By logging in, you give Project Emporia the ability to tailor what you see to suit your personal tastes. Articles each have a five-icon toolbar - plus, save, mail, minus and what I call the 'stop button' because it has a square on it, like a stop button does.
These do the following:
- plus: Makes Emporia prioritise similar articles in future
- save: Adds the article to your saved items
- mail: Shares the article by email or on Twitter
- minus: Makes Emporia less likely to show similar items
- stop: Marks the article as read without affecting future articles
The plus and minus buttons are key to what Project Emporia is about - even on the channels homepage, you have the power to determine what will show up in future, based on the specific topics you are most interested in.
If you like a particular band, for instance, like enough articles about them and they should begin to dominate your headlines. Or a football team. Or an actor.
You also get new tabs at the top of the screen:
Custom Channels
This is a keyword-driven search of items linked to by people all over Twitter. Emporia can tell you if your friends have shared an item, or even if a friend of a friend has done. Depending on how big your follow list is - and how popular the people on it are in turn - that could be a fairly sizeable cohort of tweeters.
Define a new custom channel and it will stay there the next time you log in, meaning, again, you can use the plus and minus buttons to tailor what types of content show up there.
Social Channels
The third icon takes you to Emporia's social channels. These can link to your Twitter account and your Facebook account, if that's where you're more active.
Channels show you what your friends and friends-of-friends have been sharing.
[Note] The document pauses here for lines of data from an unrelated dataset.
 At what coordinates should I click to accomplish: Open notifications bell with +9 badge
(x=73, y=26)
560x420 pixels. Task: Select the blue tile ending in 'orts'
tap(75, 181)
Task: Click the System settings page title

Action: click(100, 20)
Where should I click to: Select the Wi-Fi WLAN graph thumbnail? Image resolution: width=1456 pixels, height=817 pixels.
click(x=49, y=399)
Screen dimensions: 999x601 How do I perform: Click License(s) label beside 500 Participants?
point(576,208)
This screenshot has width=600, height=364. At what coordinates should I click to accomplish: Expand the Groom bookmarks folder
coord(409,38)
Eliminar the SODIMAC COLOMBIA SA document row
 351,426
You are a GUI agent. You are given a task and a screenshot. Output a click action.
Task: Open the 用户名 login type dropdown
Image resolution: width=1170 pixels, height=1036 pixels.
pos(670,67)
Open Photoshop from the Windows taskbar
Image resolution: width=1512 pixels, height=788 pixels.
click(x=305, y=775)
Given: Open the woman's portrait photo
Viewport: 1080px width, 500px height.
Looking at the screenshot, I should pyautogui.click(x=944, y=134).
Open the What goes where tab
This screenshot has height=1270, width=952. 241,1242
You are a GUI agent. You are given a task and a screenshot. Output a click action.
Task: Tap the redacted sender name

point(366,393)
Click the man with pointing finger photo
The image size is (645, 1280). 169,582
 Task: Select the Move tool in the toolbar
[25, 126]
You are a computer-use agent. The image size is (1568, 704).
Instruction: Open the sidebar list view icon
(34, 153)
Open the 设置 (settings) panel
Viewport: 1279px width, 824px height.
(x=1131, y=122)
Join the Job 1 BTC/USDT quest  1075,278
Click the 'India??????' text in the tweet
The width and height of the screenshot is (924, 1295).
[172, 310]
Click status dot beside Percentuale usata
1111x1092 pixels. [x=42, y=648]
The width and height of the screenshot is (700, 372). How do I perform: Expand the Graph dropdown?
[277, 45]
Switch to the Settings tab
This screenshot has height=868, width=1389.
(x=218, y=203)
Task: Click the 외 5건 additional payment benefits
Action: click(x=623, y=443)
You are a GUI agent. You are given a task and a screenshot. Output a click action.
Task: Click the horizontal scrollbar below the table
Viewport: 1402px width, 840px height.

The idea is not only to find content that you're interested in, but potentially to find people who share interesting content. It's an each-way process that promises to increase the relevance of the items you see and the people you follow.
History
This takes you through your saved items, if you've clicked that button at all, as well as the items you have either liked or disliked. So if you use the save, plus OR minus button on any particular item, it will show up here in future.
I'm yet to work out the specific use of a list of articles I don't like, although I suppose it could highlight if a particular person you follow just isn't on your line of thinking, and allow you to unfollow them.
What Does This Mean?
To set this in a wider context, read this piece from the Independent's Rhodri Marsden on how filtering the content we encounter online and through other media formats will become increasingly important as the amount of communication becomes overwhelming.
Compare and contrast with this study of the diverse media landscape encountered by Twitter users (PDF link, be warned!).
Both were brought to my attention, appropriately enough, by a fellow Twitter user, the Independent's online sub-editor Rob Williams. Both serve valid arguments, despite effectively contradicting one another.
Marsden argues that filtering information will be essential in order to manage it, while the University of Cambridge study argues in favour of the uniquely diverse range of different viewpoints encountered on Twitter through links and retweets.
Either way, Project Emporia is essentially an app-based example of what the major search engines - Google included - have been doing for some time now. Social networking is steadily playing a greater role in determining search rankings, as the collective consciousness of millions of users worldwide is data mined to discover what real people - as opposed to predefined search algorithms - think is good content.
Will this affect SEO? Not directly, as having the right key terms in the right places should still be crucial to appearing in the search results at all. If anything though, it puts the spotlight well and truly on content quality, as a means of getting that plus button clicked on - in a sense, for some news outlets, that act alone could become a new kind of conversion.